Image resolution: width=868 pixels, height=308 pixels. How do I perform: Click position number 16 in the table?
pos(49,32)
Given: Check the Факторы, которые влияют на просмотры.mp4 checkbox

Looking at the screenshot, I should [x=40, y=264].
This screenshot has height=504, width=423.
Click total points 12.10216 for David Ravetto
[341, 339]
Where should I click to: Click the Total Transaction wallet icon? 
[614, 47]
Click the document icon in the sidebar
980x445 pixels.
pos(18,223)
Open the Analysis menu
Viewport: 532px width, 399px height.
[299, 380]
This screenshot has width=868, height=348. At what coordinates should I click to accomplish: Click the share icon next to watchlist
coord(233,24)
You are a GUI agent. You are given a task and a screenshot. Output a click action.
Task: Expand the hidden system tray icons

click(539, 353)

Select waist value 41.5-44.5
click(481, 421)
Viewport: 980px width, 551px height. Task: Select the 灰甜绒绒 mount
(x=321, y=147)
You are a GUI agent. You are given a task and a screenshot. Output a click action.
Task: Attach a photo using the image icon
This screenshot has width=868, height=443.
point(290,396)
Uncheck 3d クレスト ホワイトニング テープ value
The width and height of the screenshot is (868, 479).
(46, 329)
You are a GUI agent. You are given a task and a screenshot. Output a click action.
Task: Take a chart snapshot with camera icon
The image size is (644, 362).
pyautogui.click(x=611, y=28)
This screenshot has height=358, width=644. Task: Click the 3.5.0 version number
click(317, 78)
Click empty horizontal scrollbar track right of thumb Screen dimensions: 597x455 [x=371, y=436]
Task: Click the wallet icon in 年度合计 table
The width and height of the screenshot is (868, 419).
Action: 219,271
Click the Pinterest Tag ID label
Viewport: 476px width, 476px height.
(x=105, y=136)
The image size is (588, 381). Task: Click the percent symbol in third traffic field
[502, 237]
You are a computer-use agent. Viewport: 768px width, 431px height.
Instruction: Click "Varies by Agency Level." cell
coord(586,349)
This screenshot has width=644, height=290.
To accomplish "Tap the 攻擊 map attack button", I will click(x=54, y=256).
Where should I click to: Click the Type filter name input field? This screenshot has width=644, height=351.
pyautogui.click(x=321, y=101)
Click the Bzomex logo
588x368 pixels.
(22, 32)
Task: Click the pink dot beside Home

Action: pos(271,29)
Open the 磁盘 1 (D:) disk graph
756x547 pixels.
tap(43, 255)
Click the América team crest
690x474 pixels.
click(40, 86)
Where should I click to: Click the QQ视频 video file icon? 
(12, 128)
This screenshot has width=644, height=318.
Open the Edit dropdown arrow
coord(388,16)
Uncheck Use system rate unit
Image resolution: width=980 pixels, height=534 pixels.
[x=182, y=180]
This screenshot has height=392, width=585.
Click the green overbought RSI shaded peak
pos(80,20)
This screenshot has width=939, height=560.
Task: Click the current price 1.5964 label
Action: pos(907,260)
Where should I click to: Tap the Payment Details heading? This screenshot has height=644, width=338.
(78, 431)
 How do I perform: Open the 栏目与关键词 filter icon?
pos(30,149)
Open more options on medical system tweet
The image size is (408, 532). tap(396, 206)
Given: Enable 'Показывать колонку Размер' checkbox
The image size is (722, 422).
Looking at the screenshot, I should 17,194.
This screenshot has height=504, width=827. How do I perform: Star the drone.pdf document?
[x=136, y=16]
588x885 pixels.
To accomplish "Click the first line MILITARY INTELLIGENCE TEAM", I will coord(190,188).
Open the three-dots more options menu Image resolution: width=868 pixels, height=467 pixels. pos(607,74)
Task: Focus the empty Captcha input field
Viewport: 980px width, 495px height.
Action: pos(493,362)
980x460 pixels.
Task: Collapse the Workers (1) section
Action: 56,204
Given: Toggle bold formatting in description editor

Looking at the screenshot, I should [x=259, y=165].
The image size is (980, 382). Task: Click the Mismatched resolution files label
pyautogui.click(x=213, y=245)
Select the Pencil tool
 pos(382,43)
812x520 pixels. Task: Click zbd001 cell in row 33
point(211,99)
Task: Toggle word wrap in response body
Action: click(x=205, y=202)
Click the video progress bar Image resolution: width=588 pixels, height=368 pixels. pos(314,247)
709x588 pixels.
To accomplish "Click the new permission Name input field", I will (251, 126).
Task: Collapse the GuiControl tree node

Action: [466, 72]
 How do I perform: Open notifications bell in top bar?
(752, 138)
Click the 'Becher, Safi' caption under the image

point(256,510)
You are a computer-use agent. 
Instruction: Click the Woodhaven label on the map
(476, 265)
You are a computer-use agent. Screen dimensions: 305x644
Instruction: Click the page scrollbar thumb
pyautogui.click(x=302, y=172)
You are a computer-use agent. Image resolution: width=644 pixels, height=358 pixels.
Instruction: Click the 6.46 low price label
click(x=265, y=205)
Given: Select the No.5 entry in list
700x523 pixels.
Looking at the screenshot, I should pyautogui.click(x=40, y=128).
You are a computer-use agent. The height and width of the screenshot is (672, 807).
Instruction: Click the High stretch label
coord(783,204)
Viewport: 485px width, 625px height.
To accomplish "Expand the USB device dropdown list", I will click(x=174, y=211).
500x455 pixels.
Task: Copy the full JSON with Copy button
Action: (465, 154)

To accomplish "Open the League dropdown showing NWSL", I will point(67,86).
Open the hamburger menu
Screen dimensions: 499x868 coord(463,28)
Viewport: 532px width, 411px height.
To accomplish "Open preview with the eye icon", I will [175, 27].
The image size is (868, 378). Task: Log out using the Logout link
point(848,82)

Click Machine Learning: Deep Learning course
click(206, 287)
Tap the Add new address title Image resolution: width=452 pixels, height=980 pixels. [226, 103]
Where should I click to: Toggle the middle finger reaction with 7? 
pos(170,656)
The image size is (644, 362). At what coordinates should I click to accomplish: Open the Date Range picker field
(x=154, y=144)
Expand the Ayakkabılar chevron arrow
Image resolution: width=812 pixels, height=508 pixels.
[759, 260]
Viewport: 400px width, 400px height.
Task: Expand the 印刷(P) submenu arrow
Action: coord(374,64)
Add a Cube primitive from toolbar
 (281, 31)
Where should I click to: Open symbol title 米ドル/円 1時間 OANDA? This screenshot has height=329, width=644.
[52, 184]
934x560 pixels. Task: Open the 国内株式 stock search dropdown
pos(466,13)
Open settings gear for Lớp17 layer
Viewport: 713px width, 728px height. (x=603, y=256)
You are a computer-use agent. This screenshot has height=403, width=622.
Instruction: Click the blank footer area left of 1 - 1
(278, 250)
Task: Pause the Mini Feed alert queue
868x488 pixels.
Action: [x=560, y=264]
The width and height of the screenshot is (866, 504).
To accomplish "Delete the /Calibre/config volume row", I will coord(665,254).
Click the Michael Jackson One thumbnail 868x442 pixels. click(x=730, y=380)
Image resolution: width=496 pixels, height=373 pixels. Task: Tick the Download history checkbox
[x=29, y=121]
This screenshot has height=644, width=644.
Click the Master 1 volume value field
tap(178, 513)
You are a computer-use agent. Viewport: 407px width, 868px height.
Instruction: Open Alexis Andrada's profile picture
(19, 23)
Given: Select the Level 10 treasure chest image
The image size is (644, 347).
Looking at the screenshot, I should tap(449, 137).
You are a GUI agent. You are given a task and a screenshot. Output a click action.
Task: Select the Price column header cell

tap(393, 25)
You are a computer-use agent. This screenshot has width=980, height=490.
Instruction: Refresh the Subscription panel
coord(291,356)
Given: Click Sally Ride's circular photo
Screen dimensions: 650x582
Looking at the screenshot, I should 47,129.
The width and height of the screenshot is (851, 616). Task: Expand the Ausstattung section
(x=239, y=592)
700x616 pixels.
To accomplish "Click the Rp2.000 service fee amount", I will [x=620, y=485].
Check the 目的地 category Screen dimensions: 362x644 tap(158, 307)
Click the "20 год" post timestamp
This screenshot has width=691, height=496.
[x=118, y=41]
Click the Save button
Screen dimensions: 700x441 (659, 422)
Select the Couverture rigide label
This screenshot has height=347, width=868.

* YOUR GOAL
Among the lines above, count those that include the word "empty". Give only the result.

* OUTPUT FOR THIS TASK
2